La kinesiterapia eseguita in ambiente acquatico gode delle potenzialità che tale contesto offre: l’acqua svolge funzione di sostegno, permette esercizi a basso rischio di traumatismi con riduzione dell’ansia di cadere da parte del paziente, e aumenta il livello di aderenza alle proposte di esercitazione con finalità recuperativa. L’idrokinesiterapia è pertanto una metodica riabilitativa particolarmente indicata per pazienti in condizione di particolare “fragilità”, quali bambini ed adulti con compromissioni neurologiche, individui con gravi politraumatismi, anziani a rischio di caduta con osteoporosi. Tale metodica in un’ottica sequenziale progressiva può rappresentare la prima fase di un intervento riabilitativo polimodale, nell’ambito del quale il sostegno dell’acqua può essere particolarmente utile nella fase in cui il soggetto con deficit motorio deve cominciare ad affrontare il recupero della capacità di confrontarsi efficacemente con la forza di gravità.

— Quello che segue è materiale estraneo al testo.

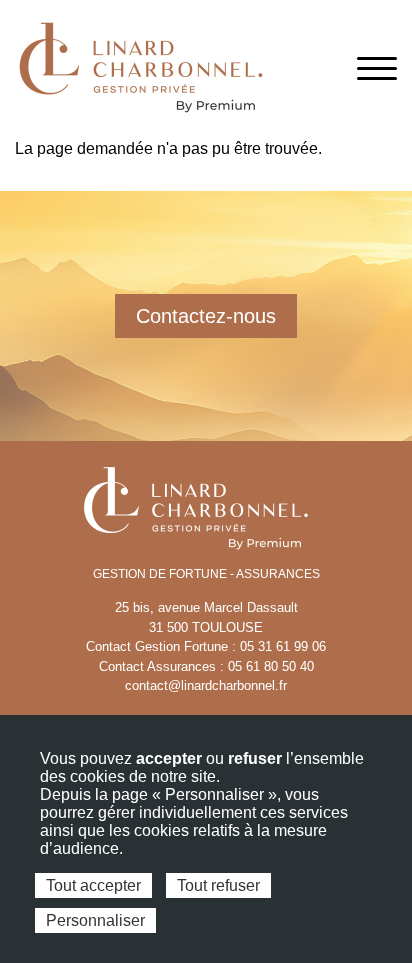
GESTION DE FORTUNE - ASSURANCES (206, 574)
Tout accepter (93, 885)
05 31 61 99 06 (283, 646)
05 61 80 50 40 (271, 666)
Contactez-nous (206, 316)
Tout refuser (218, 885)
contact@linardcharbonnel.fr (206, 685)
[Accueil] (140, 67)
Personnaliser (95, 920)
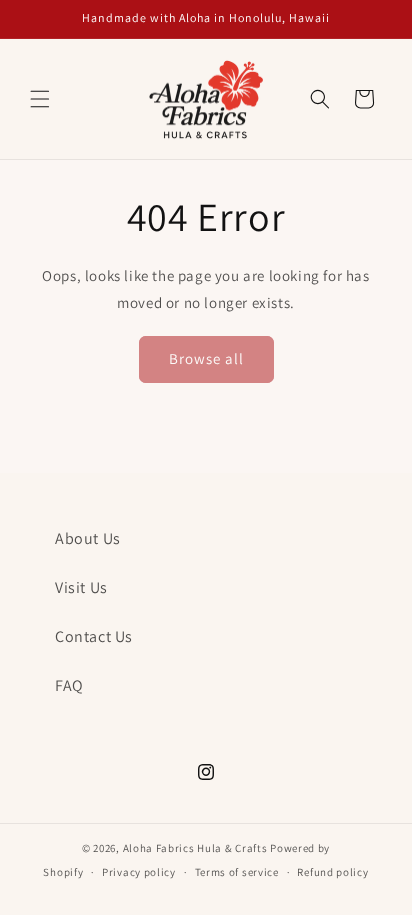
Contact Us (94, 636)
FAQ (69, 685)
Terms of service (237, 872)
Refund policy (332, 872)
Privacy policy (139, 872)
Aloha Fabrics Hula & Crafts (195, 848)
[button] (40, 99)
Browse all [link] (206, 358)
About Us (88, 538)
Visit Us (81, 587)
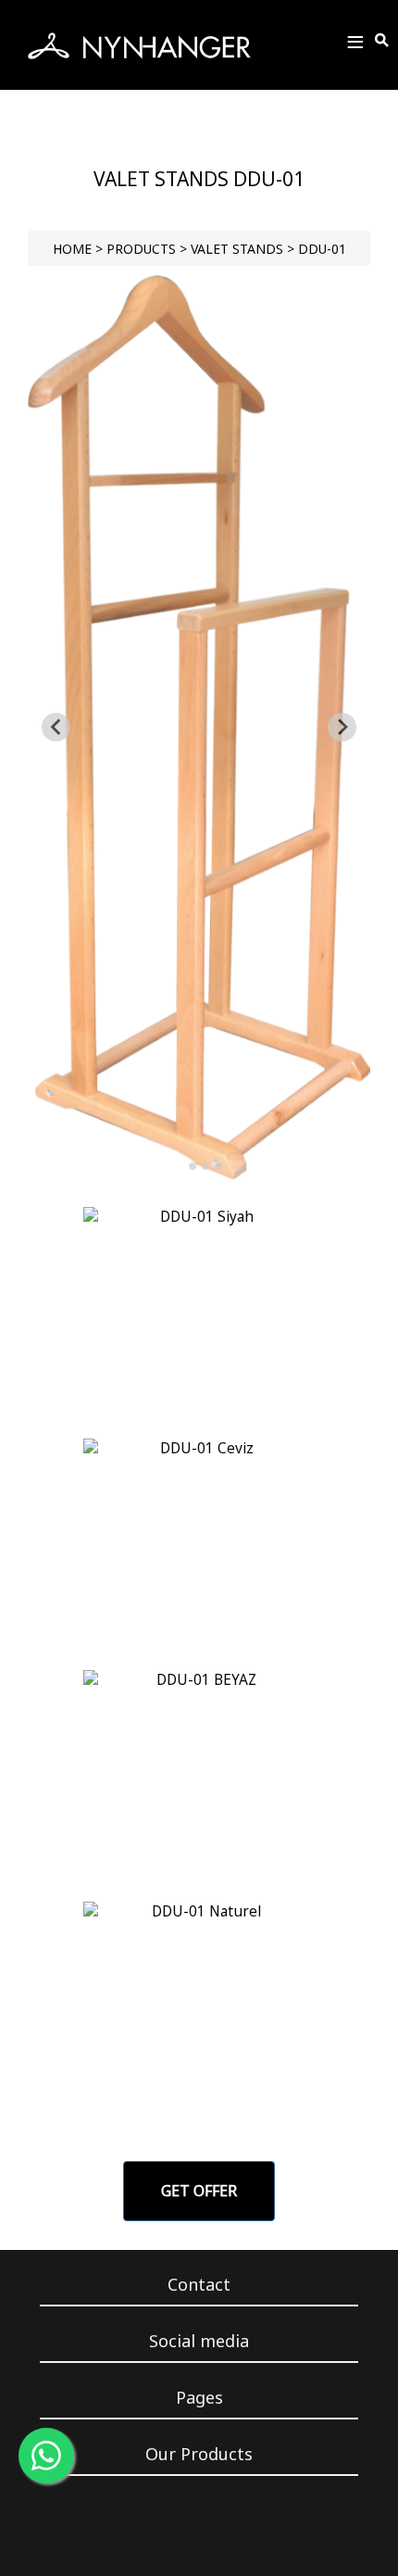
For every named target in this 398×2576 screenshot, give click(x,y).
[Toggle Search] (383, 41)
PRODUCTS (141, 249)
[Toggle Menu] (355, 45)
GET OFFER (199, 2190)
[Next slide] (342, 727)
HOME (72, 249)
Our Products (199, 2454)
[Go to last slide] (56, 727)
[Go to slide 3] (205, 1166)
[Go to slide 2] (192, 1166)
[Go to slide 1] (179, 1166)
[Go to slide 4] (218, 1166)
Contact (199, 2284)
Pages (199, 2397)
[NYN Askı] (139, 45)
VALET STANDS (237, 249)
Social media (199, 2341)
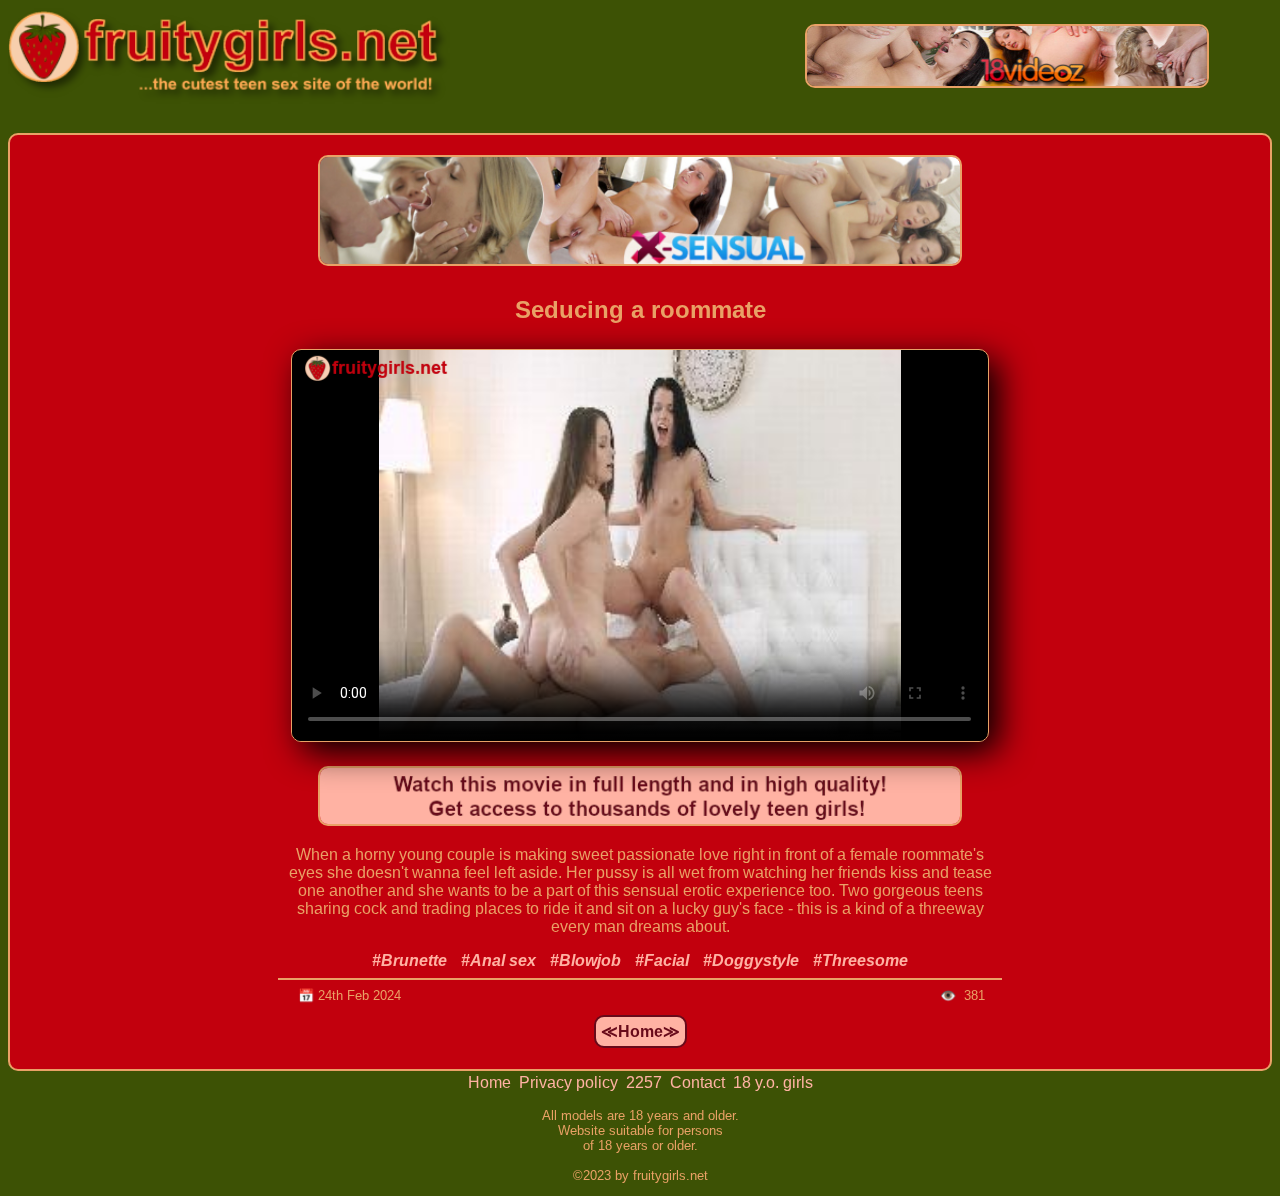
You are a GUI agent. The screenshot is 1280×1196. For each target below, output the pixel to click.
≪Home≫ (640, 1031)
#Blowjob (585, 960)
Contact (699, 1082)
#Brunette (409, 960)
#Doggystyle (751, 960)
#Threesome (860, 960)
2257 (646, 1082)
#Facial (662, 960)
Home (491, 1082)
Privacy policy (570, 1082)
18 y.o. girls (773, 1082)
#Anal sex (498, 960)
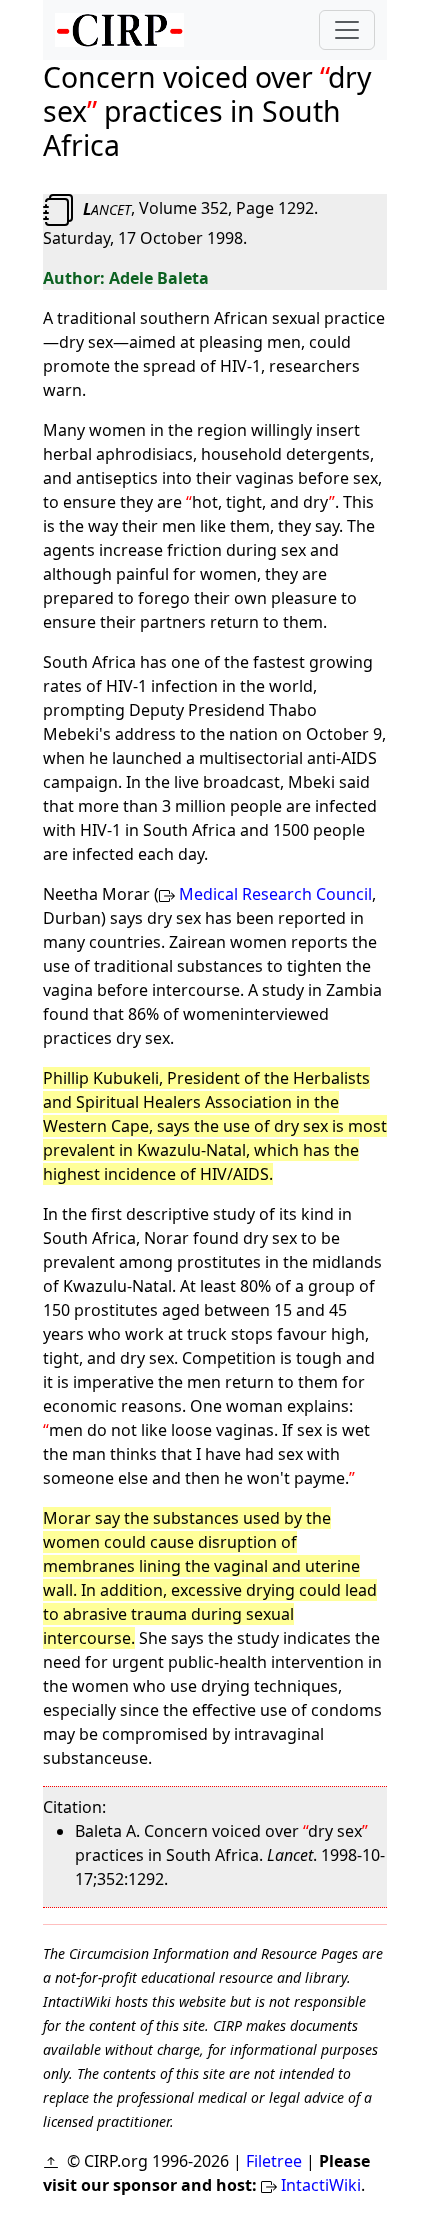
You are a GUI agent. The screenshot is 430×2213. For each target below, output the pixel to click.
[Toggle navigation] (347, 30)
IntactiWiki (321, 2185)
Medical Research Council (275, 894)
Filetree (274, 2161)
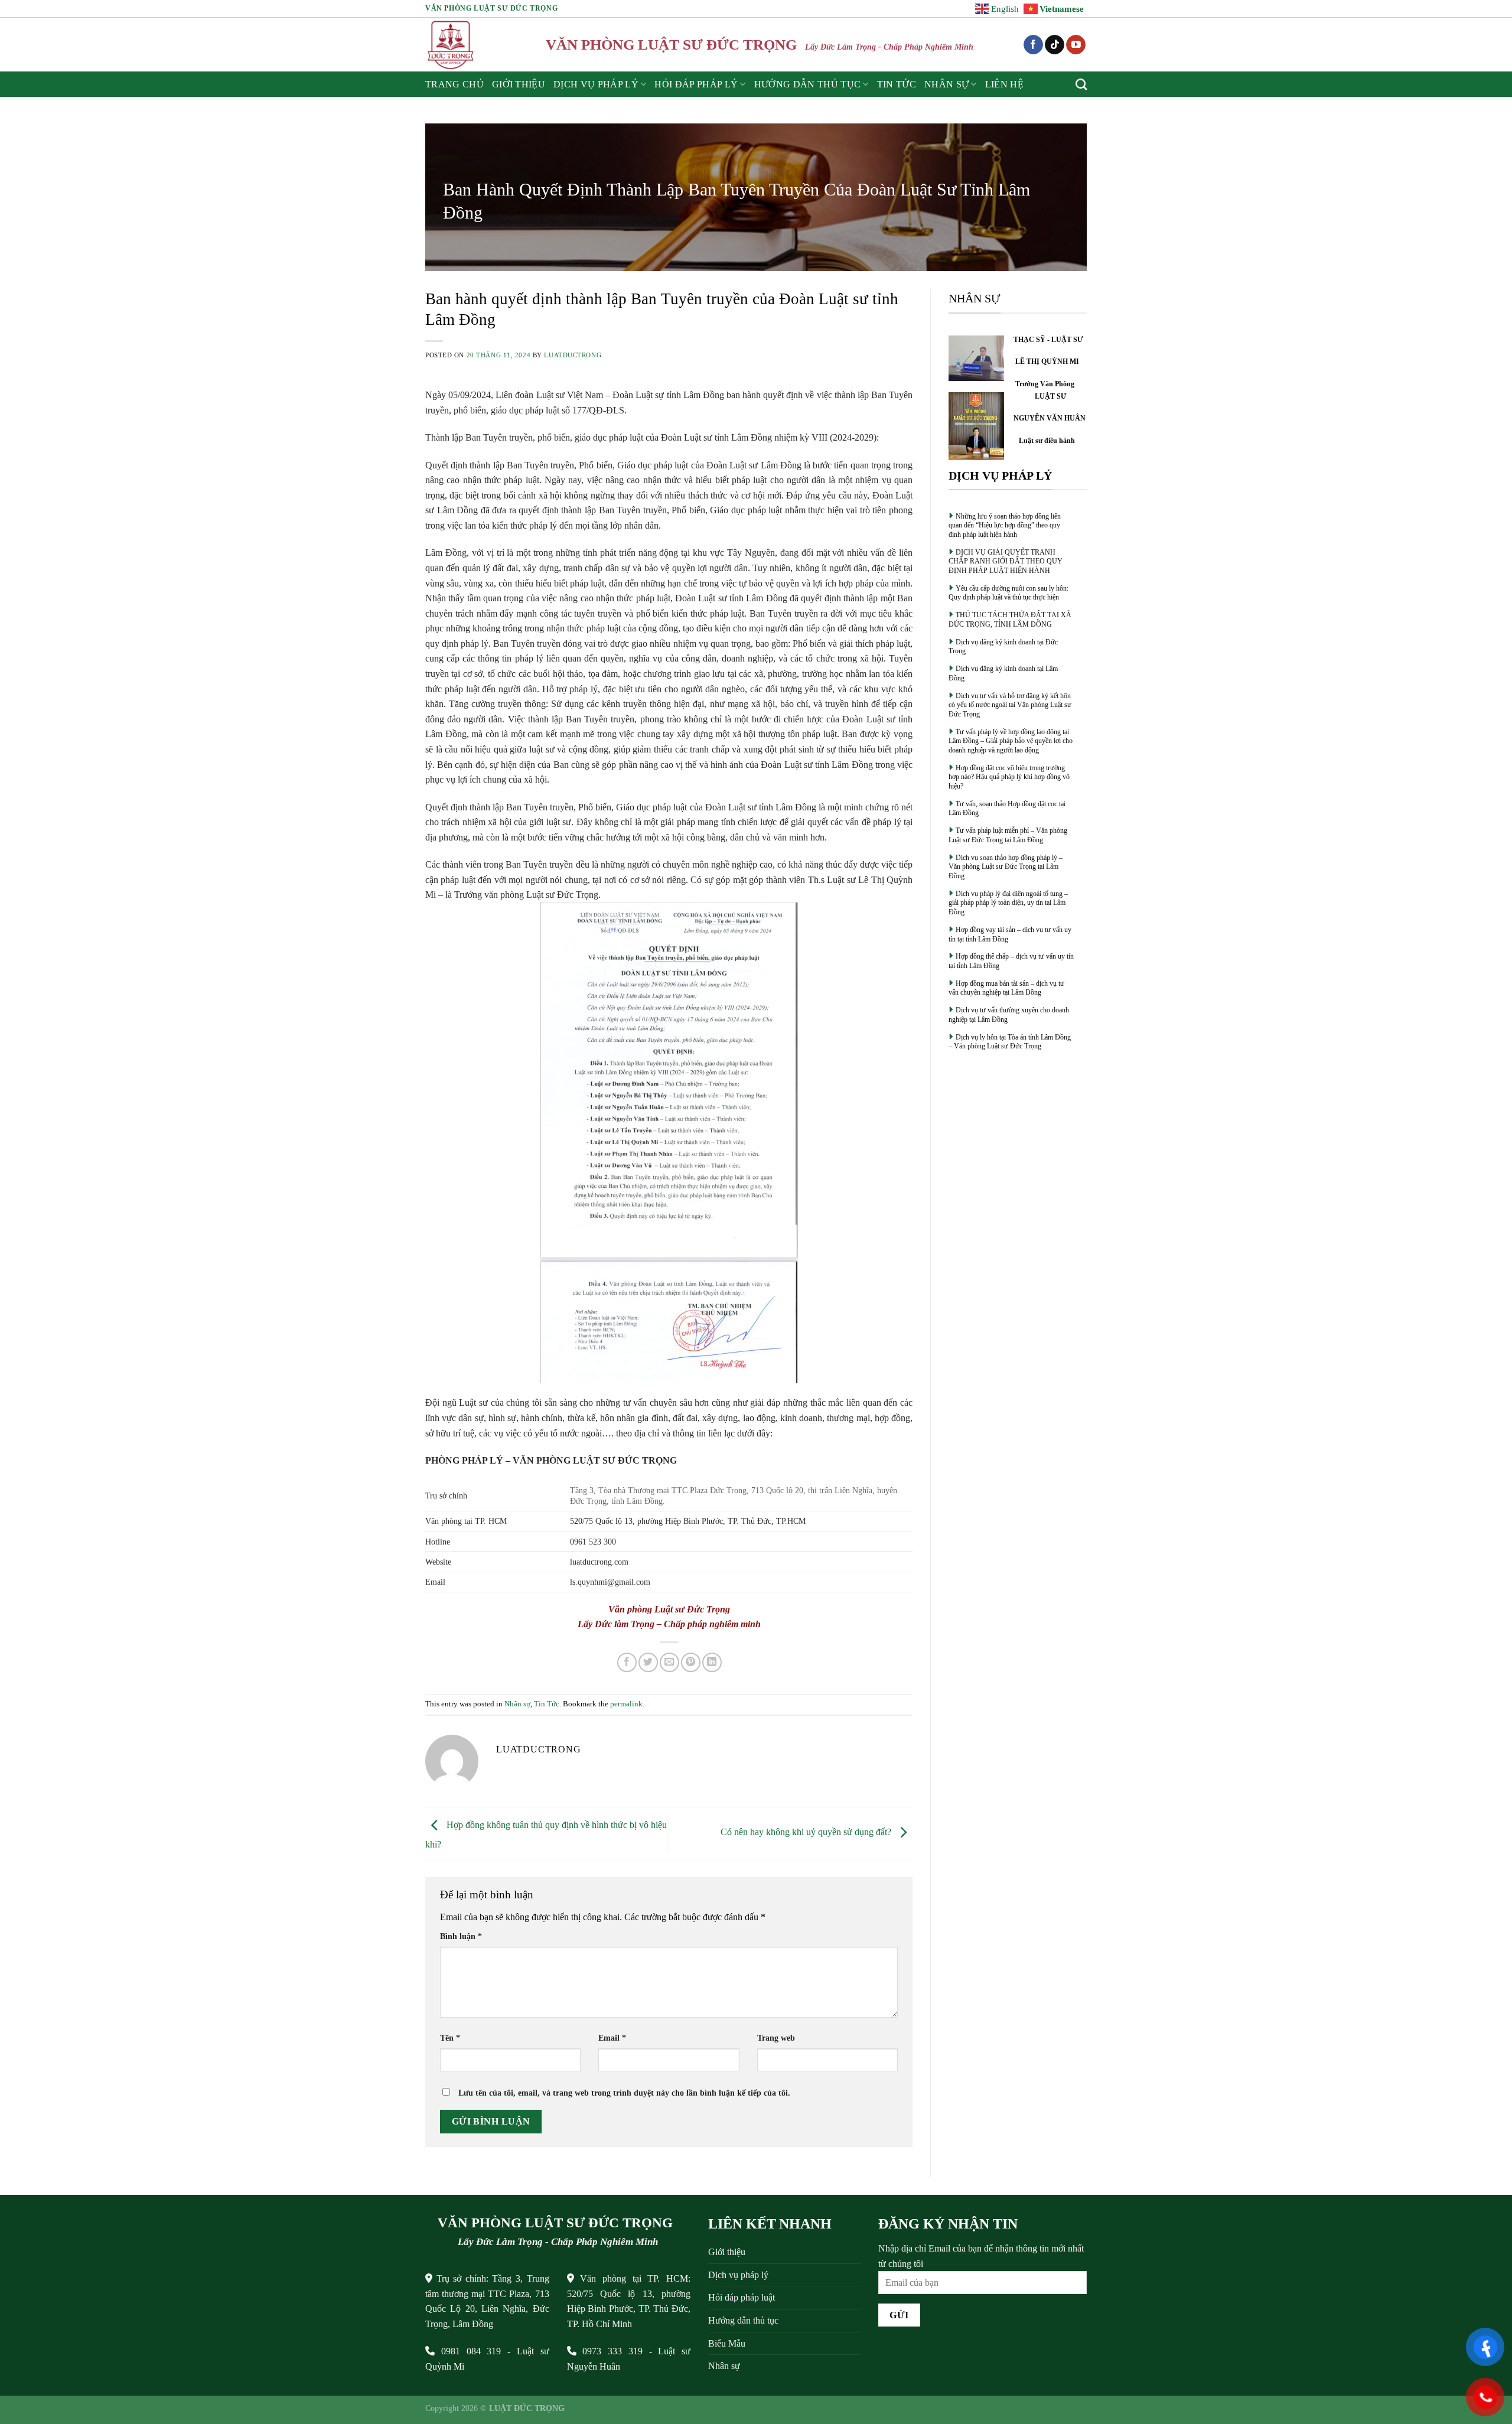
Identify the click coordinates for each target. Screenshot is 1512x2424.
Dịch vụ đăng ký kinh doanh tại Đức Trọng (1003, 647)
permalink (626, 1704)
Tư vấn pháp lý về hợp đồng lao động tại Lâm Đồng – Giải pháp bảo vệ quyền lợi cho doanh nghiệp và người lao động (1011, 741)
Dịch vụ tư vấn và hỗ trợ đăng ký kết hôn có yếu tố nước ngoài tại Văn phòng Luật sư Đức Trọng (1010, 705)
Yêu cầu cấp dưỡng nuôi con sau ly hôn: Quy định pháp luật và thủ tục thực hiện (1008, 593)
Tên (450, 2037)
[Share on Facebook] (627, 1662)
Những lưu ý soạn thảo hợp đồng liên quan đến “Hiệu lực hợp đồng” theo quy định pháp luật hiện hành (1005, 525)
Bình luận (461, 1936)
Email (612, 2037)
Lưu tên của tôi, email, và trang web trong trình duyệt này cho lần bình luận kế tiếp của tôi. (624, 2092)
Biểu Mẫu (726, 2343)
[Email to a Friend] (669, 1662)
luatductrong (572, 355)
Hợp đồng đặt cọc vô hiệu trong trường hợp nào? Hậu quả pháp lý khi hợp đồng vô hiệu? (1009, 777)
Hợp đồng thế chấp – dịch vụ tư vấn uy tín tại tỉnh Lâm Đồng (1011, 961)
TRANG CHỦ (454, 84)
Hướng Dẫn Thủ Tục (807, 84)
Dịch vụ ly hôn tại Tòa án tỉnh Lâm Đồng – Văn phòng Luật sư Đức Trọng (1010, 1042)
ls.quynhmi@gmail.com (610, 1581)
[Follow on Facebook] (1033, 45)
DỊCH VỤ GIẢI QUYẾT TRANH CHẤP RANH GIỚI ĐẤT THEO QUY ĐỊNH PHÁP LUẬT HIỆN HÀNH (1006, 561)
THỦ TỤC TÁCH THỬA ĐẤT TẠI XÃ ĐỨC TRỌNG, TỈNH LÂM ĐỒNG (1010, 619)
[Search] (1081, 84)
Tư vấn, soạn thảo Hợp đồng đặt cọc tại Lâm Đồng (1007, 808)
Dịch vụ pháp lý (738, 2275)
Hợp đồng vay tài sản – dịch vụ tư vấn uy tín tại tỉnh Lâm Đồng (1010, 934)
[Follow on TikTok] (1054, 45)
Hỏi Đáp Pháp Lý (696, 84)
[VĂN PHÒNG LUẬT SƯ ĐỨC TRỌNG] (452, 44)
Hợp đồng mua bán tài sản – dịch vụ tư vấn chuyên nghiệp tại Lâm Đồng (1006, 988)
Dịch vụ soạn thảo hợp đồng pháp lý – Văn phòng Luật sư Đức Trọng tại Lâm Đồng (1006, 866)
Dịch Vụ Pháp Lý (595, 84)
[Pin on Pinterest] (690, 1662)
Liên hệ (1004, 84)
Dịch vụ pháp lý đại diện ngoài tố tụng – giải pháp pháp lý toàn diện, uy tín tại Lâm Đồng (1008, 903)
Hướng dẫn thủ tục (743, 2320)
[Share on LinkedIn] (712, 1662)
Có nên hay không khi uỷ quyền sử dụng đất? (807, 1832)
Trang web (776, 2037)
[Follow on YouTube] (1076, 45)
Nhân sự (946, 84)
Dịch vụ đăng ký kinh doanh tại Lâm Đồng (1003, 673)
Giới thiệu (518, 84)
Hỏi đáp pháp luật (741, 2297)
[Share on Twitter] (648, 1662)
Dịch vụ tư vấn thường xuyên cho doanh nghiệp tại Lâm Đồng (1009, 1015)
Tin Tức (896, 84)
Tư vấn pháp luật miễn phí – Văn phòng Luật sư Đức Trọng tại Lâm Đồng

In questo senso l’esercizio acquatico in alcuni casi rappresenta un contesto facilitante e protettivo, e diviene modalità privilegiata nei casi in cui la forza muscolare antigravitaria, essendo deficitaria, impedisce l’esecuzione di esercizio riabilitativo in ambiente terrestre. Pertanto tale modalità di intervento offre la possibilità di completare il range dell’offerta prestazionale riabilitativa con uno strumento la cui efficacia è testimoniata tanto da evidenze scientifiche quanto dall’apprezzamento dei pazienti.